Temps de lecture : 2 min

Une appropriation des blagues des jeunes qui permet aux marques de se donner une image cool, accessible et humaine sur les réseaux sociaux.

Montage Slate créé via Imgflip 
Montage Slate créé via Imgflip 

On connaissait le tutoiement à outrance, l’appropriation du vocabulaire djeunes, Amanda Mull, journaliste à The Atlantic, estime que certaines marques utilisent maintenant le vol de mèmes pour parler aux plus jeunes. Petit rappel, un mème est une image, une vidéo, un texte, un Gif, un montage à fort potentiel humoristique repris, copié, amandé et diffusé largement et rapidement sur internet.

La journaliste donne l’exemple de Drunk Elephant, une marque de cosmétique dont le compte Instagram aux 800.000 abonné.es publie –entre deux photos de produits et modèles– des mèmes. Avec la même charte graphique que ses cosmétiques, le compte Instagram partage de courtes citations cocasses: «les années 90, quand le pain était bon pour la santé et que personne ne connaissait le chou me manquent» ou bien «les cookies aux raisins qui ressemblent aux cookies aux pépites de chocolat sont la raison pour laquelle j’ai du mal à faire confiance».

Si ces publications humoristiques diffèrent de celles à propos de pot de crème hydratante c’est aussi parce qu’elles n’ont pas été rédigées par les mêmes personnes. La plupart du temps, elles sont la reproduction de blagues écrites par de jeunes internautes sur twitter ou Instagram. La marque nous donne ainsi l’impression d’être humaine et pas uniquement présente sur les réseaux pour vendre ses produits.

Pour convaincre les jeunes acheteurs et acheteuses d’une relation amicale plutôt que mercantile, de nombreuses marques –de sous-vêtements, de bijoux, de vitamines– ont recourt à l’«emprunt» de certaines blagues internet.

Donnant-donnant?

Alors même qu’Instagram n’a pas été conçu comme un lieu d'échange de mèmes ou de commerce, le réseau en est maintenant rempli. À sa création en 2010, Instagram a été pensé comme une plateforme d’échange de photos en reléguant le texte au second plan et sans possibilité d’insérer des liens hypertextes. Interrogée par The Atlantic, une consultante en stratégie publicitaire précise que «les marques [lui] demandent systèmatiquement d'utiliser des mèmes» pour leur compte Instagram. Mais elles n'insistent pas toujours pour que le contenu utilisé soit original.

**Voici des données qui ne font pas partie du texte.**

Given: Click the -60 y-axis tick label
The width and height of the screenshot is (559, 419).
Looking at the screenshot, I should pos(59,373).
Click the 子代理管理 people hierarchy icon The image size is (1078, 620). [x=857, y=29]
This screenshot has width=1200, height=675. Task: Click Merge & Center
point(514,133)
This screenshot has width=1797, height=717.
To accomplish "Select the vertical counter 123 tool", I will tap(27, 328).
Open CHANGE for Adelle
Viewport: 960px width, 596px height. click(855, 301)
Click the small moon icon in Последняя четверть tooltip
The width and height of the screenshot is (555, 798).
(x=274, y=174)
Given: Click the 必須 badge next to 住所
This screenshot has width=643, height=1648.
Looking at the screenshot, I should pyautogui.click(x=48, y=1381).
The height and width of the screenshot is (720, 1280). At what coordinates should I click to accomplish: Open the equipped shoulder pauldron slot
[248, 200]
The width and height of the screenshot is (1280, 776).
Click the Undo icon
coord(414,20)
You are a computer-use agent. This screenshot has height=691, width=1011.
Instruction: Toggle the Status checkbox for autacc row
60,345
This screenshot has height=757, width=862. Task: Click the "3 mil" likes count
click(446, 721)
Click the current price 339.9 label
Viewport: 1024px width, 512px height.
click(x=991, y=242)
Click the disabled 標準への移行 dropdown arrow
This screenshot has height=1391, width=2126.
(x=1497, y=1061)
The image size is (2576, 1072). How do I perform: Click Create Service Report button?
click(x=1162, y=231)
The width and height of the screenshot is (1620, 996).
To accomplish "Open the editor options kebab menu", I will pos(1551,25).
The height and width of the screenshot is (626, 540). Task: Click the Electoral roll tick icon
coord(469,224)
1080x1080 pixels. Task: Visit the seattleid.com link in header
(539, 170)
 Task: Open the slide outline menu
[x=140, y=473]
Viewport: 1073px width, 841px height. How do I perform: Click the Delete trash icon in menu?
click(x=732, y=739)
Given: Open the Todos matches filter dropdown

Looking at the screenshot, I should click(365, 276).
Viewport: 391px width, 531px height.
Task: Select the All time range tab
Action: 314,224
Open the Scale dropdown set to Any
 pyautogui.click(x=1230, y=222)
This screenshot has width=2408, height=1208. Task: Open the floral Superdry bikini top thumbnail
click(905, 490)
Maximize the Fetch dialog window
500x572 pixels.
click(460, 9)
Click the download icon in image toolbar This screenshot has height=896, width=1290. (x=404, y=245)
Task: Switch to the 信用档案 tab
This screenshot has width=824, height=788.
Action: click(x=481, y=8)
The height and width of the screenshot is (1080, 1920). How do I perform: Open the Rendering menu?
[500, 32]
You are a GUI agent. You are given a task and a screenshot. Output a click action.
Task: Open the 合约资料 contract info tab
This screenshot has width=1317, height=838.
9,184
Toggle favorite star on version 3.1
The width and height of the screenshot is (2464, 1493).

Même si de plus en plus de marques se forcent à citer les personnes à l'origine des blagues, elles ne sont pas pour autant récompensées. Kelly Collette est l'une d'elles. Elle affirme être flattée par ces reprises même si elle estime que cela ne lui permet pas de gagner en popularité ou en nombre d'abonné.es ou même de toucher une quelconque récompense monétaire ou en nature. Pour un coût très bas donc, la marque réussit à se construire une image personnelle, drôle et efficace.